寝て起きたら弟子に攫われた
正真正銘の初投稿です。ちょっと描きたくなったから短編で書いてみました。面白いのでしょうか(書くとわかるんですが面白いかどうか自分だと分からないもんですね…)
どうしてこうなった。
男は困惑していた。むしろ困惑せずに入れるものか。と開き直れるほどには困惑していたし、混乱していた。
何故僕は運ばれている。
何故僕は縛られている。
何故、何故。
いろいろな疑問は浮かぶか一言でまとめるとしよう。
何故僕は弟子に縄でぐるぐる巻きにされて運ばれているのだろうか。
「アハハハハハハッ!楽しいですね!師匠!」
何故弟子はこんなにも気分高揚としているのだろうか。少なくとも僕は何にも楽しくないのだが。
生後数ヶ月だったあの子を拾い育て始め、6年前までは可愛らしく後ろをちょこちょこと付いてきて、一緒にお昼寝したりご飯食べたりして平和に過ごしていたはずだったのに。

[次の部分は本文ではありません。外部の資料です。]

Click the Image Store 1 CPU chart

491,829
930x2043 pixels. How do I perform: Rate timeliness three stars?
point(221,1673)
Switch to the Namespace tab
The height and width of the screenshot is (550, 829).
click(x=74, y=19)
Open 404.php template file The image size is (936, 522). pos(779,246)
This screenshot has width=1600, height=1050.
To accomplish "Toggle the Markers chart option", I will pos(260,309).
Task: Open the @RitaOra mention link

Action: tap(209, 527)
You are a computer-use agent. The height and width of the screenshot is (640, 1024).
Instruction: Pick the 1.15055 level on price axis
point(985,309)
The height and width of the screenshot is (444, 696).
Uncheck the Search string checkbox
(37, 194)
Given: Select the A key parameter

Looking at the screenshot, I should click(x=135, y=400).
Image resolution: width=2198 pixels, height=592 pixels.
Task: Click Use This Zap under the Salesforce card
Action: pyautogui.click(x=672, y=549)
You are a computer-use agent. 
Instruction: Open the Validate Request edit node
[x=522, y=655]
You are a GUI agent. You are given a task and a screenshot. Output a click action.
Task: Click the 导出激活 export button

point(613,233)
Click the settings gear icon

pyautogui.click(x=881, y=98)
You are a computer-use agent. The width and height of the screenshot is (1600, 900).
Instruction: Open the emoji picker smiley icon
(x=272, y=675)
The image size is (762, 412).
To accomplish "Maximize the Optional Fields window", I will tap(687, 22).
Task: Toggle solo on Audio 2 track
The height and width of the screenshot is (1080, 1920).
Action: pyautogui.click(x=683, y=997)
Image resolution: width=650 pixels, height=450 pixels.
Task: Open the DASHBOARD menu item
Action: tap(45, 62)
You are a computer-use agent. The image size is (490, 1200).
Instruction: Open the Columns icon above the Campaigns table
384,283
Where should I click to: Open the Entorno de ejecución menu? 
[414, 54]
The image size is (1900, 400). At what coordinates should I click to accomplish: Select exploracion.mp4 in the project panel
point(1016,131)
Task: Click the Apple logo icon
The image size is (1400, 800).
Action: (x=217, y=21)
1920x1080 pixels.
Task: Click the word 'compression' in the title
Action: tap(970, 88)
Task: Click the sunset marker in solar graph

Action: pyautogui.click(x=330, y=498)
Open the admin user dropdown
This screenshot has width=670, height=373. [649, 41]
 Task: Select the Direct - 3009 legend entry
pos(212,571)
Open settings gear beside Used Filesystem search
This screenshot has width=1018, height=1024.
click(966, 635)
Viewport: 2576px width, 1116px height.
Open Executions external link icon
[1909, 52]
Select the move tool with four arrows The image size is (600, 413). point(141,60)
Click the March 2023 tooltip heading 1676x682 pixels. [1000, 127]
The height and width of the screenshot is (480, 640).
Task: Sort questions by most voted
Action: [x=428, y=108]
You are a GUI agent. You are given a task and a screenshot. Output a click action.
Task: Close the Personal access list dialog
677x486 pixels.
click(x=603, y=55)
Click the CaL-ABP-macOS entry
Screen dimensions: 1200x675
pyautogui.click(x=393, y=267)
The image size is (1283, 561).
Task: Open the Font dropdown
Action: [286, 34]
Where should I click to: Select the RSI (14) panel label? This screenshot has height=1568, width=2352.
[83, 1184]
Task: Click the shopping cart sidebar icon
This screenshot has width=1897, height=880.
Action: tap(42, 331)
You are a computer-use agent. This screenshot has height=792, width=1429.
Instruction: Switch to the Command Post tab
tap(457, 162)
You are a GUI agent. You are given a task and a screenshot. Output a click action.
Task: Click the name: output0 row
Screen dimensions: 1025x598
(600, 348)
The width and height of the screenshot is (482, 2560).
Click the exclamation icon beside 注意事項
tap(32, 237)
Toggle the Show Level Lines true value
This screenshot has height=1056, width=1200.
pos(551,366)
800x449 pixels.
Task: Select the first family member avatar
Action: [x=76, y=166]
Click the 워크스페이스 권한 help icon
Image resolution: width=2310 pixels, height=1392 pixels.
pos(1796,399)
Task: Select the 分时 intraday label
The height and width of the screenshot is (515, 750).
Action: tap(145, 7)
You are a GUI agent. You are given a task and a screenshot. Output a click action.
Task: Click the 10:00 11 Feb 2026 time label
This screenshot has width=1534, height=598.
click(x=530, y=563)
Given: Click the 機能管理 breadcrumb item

6年前に魔術学院で魔術を学びたい!といってキラキラとした目をしていた弟子を送り出したら、6年経った今日、僕を担いで楽しそうに野を駆けていた。
少しばかりの抵抗としてジタバタとしてみるとする。
「わわわっ!?師匠危ないですから、暴れないでください!落としちゃいますよ!」
そう思うならばおろしてくれ。そして願わくば僕を元いた場所へ返してくれ。
そんな願いは叶うはずもなく、ぎゅうっと担ぐ力を強めながらも速度は緩めることなく進んでいく。
とりあえずそうだな。これを見る人がいたらどうか笑っておくれ。
僕は今、弟子に寝込みを襲われて攫われたらしい。
「……どうしてこうなった」
だがまぁ…色々思うことはあるが楽しそうな弟子を今は眺めているとしよう。
何もできないし…。いい天気だなぁ…。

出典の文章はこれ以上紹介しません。